Figure 2.

rFSAV stimulates protective immunity in a S. aureus sepsis model. (A,B) Efficacy of rFSAV on the spread of S. aureus. BALB/c mice (n = 10) were immunized with rFSAV and challenged with MRSA252 at 3.0 × 10⁸ CFUs/mouse by tail intravenous injection. The number of viable bacteria in the blood, kidney and spleen of mice (n = 10) at 1 and 3 days post-infection were shown. Data were presented in box and whisker plots, and the medians are shown.
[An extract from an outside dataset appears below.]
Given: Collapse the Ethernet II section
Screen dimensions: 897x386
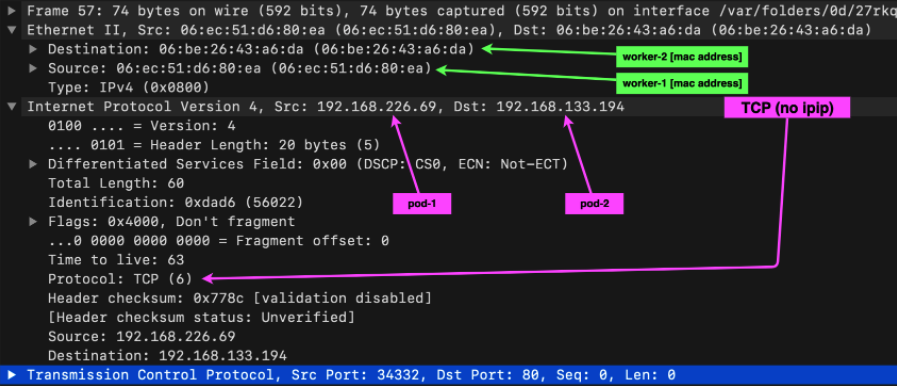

Differences were compared to determine their significance using Student’s t-test. (C) BALB/c mice (n = 10) were immunized with rFSAV and challenged with MRSA at 6.0 × 10⁸ CFUs/mouse on 8, 18 and 68 days post the first immunization by tail intravenous injection. (D–G) BALB/c mice (n = 10) were immunized with rFSAV and challenged with JN-75, CQ-19, GZ-02 and KM-22 (3.0 × 10⁸, 5.0 × 10⁸, 7.0 × 10⁸ and 2.0 × 10⁸ CFUs/mouse, respectively) on 18 days. (C–G) The survival rate was monitored for 10 days. The p-values were calculated using the Mantel-Cox log-rank test.